Free Travel: Tithing on Credit Cards
Introduction: The 800-Score Strategy
For the last few years, international travel has cost me virtually nothing. My flights and stays have been fully covered, and I haven't compromised on the quality of my trips. This isn't luck or some convoluted investment scheme—it’s the result of treating my personal finances like a precision-tuned machine, specifically through intentional credit card strategy, or what the industry calls "travel hacking."
But here’s the twist: my biggest secret weapon isn’t a secret expense; it’s my largest, most consistent charitable giving—my tithes. I call it leveraging the "Travel Fund Tithes."
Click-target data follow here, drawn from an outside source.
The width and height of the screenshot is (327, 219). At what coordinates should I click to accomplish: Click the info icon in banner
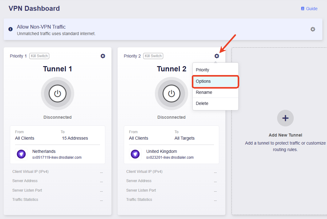coord(10,29)
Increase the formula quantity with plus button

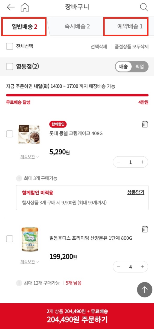[142, 267]
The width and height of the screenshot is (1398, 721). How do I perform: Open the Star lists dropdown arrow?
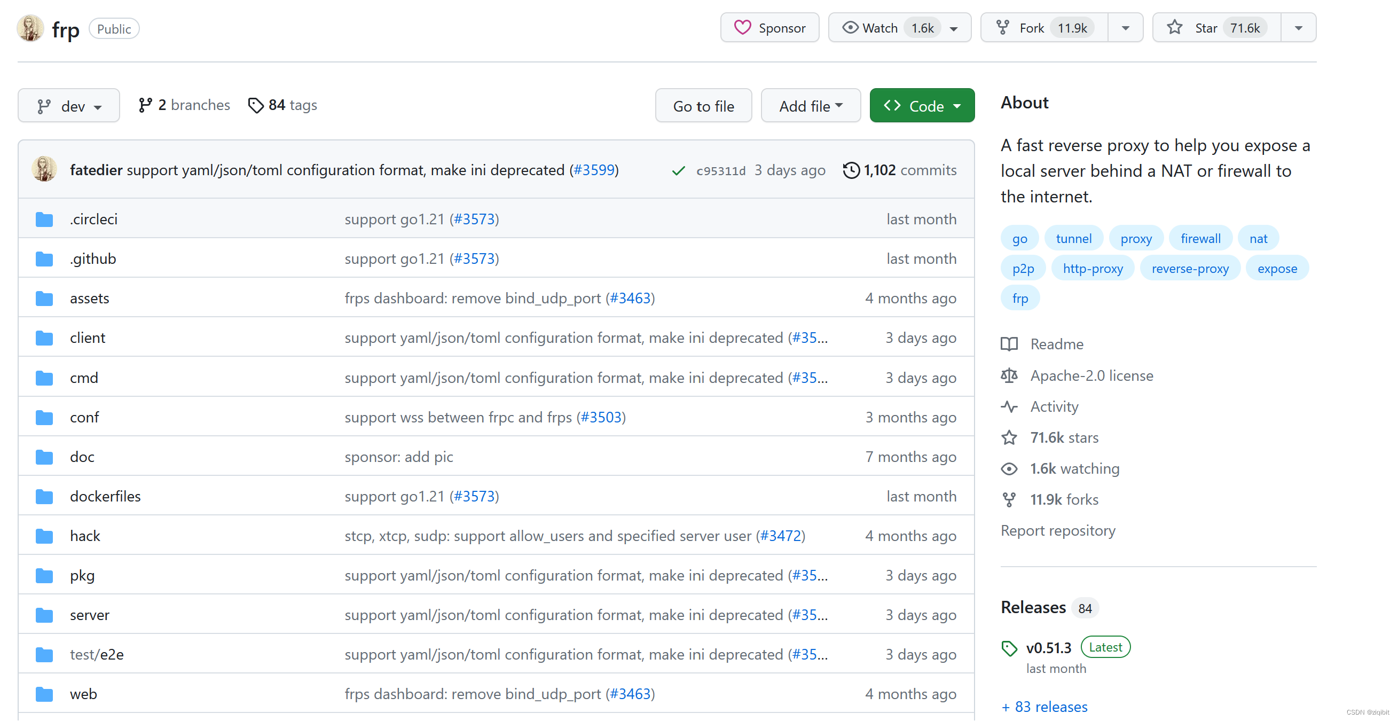pyautogui.click(x=1298, y=28)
A Critical Qualification: This Post is for the Disciplined Spender
This strategy is best used by those who maintain a very good - excellent credit score (740+ is ideal), have zero high-interest credit card debt, and possess the behavioral discipline to pay their credit card balances in full every month. This strategy requires treating a credit card exactly like cash. If you don't have it, don't spend.
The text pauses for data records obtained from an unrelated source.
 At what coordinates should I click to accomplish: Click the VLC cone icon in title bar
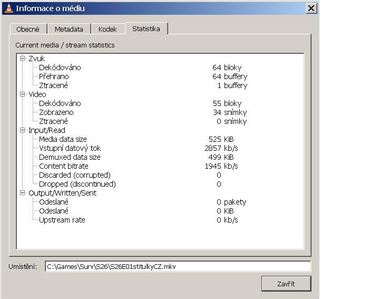8,8
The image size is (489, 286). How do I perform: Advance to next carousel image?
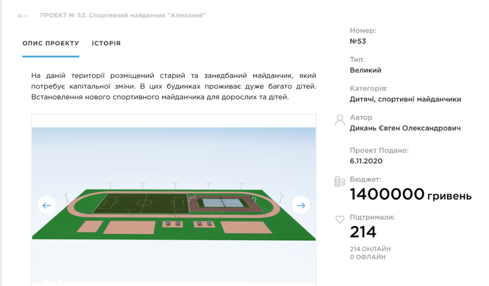(x=301, y=205)
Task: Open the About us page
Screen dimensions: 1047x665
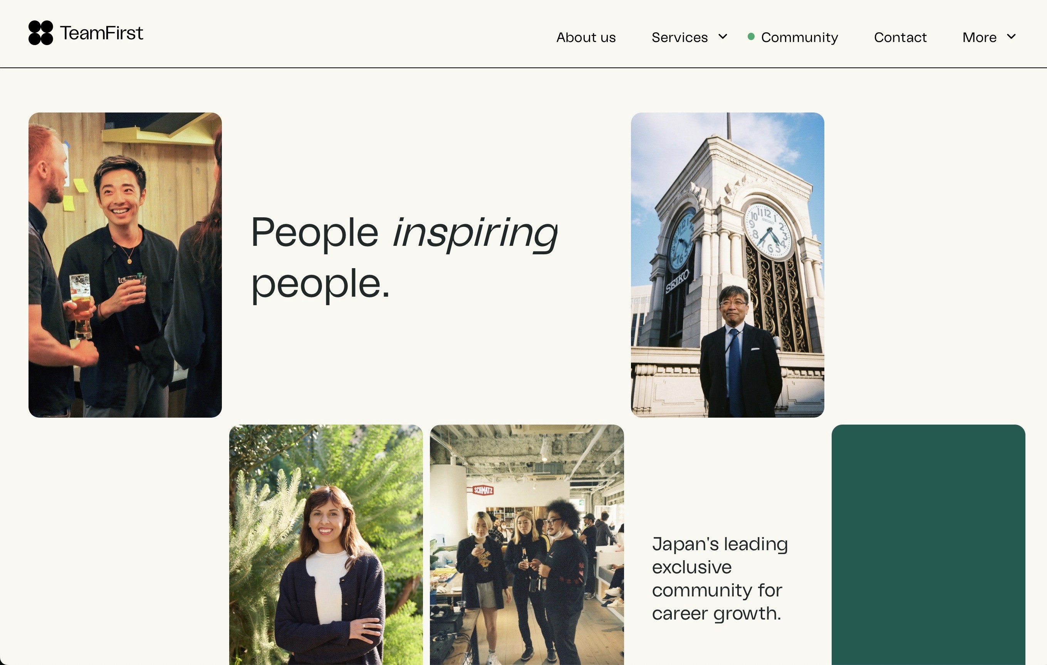Action: [586, 37]
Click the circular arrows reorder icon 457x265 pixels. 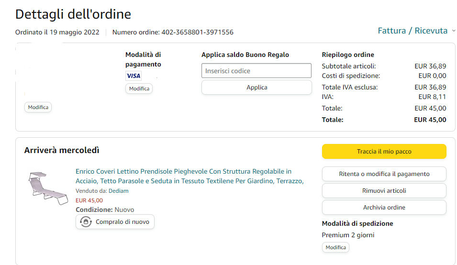tap(86, 222)
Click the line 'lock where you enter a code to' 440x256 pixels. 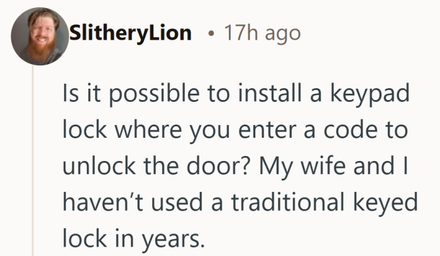(235, 130)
If you struggle with spending control or carrying a balance, this path will likely worsen your financial health and should not be attempted at this time until you are ready.
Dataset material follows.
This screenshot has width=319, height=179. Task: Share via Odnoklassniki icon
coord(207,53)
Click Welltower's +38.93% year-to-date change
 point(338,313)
If you already manage an 800+ credit score and value maximizing every dollar, this strategy will elevate your game from casual points accumulation to truly life-changing travel leverage.
The Annual Credit Card Cycle: Maximizing Leverage
My system revolves around a simple, high-leverage annual cadence: opening one new travel credit card each year.
The goal isn't just to get the card; it's to unlock the massive one-time sign-up bonus. These bonuses often require you to spend a significant amount (e.g., $4,000 to $10,000) within the first three to six months. By managing my overall credit utilization and maintaining an excellent score, I can make this practice sustainable and even beneficial to my credit profile.
The challenge for most people is meeting that minimum spending requirement without unnecessary purchases. This is where strategic, planned spending comes in.
The "Travel Fund Tithes" Secret
For me, charitable contributions are the most significant, non-discretionary, and planned expense outside of rent or mortgage payments. Instead of paying my annual tithes (which total a few thousand dollars) from my checking account, I put them directly on my new credit card. Timing matters, as I set aside my tithes each month in a High-Yield Savings Account to pay off the new credit card balance when I've met the spend threshold
Why is this so effective?
Immediate Bonus Unlock: The entire sum of planned annual giving immediately satisfies the minimum spending threshold for a high-value sign-up bonus, such as the one offered by the Capital One Venture X card I just opened.
Double Reward: You receive two forms of return on a single act of good. You fulfill your spiritual or community commitment (the intrinsic reward), and you simultaneously generate a tangible, natural reward in the form of travel points. A few thousand dollars in giving, combined with a welcome bonus, often nets well over $1,500 to $2,000 in travel value.
Cash Flow Management: The spending is immediately paid off with the cash that was already set aside for the tithe. The credit card acts purely as a transactional bridge to capture the points.
This is the definition of intentionality: leveraging a commitment you were going to make anyway to unlock thousands in travel rewards.
Three Takeaways for the Intentional Spender
You don't need an 800+ score right now to start thinking like an advanced travel hacker. Here are three strategic principles to help you maximize your financial leverage and fund your next adventure:
1. Maximize Every Dollar (Be Intentional and Self-Aware)
For the disciplined spender, every single expense you have—from the smallest cup of coffee to the largest annual insurance payment—should ideally be routed through a credit card. Don't pay in cash or debit if you can avoid it. If a vendor charges a fee for credit card use, calculate if the fee is lower than the value of the rewards you’d earn. If not, pay cash. If so, swipe. This approach only works if you are certain your behavioral habits prevent you from incurring debt. This continuous, everyday spending is your reward engine, churning out steady points that compound the big sign-up bonuses.
2. Know Your Worth (Prioritize Credit Health)
The best travel cards—the ones that offer 100,000+ point bonuses and premium perks—are reserved for those with excellent credit. Your credit score is your financial resume. By maintaining low utilization (using less than 10%, ideally 0%, of your available credit) and paying your balances in full every month, you ensure that you are eligible for the highest-tier products when you decide to open a new card. This is the foundation upon which all high-level travel hacking is built.
3. Find Your "Tithe" (Identify Strategic Spend Triggers)
Charitable giving is my hack, but you might have other major, predictable expenses that can be strategically used to hit sign-up bonuses quickly:
Tax Payments: Some services allow you to pay estimated taxes with a card for a low fee.
Insurance Premiums: Annual payments for auto, home, or life insurance.
Tuition or Continuing Education: Large, planned, one-time payments.
Home Improvement Projects: Funding materials for a renovation you were planning anyway.
The key is identifying a large expense that is already budgeted for and using the credit card as a smart payment vehicle to unlock the massive, front-loaded rewards, turning mandatory spending into future travel.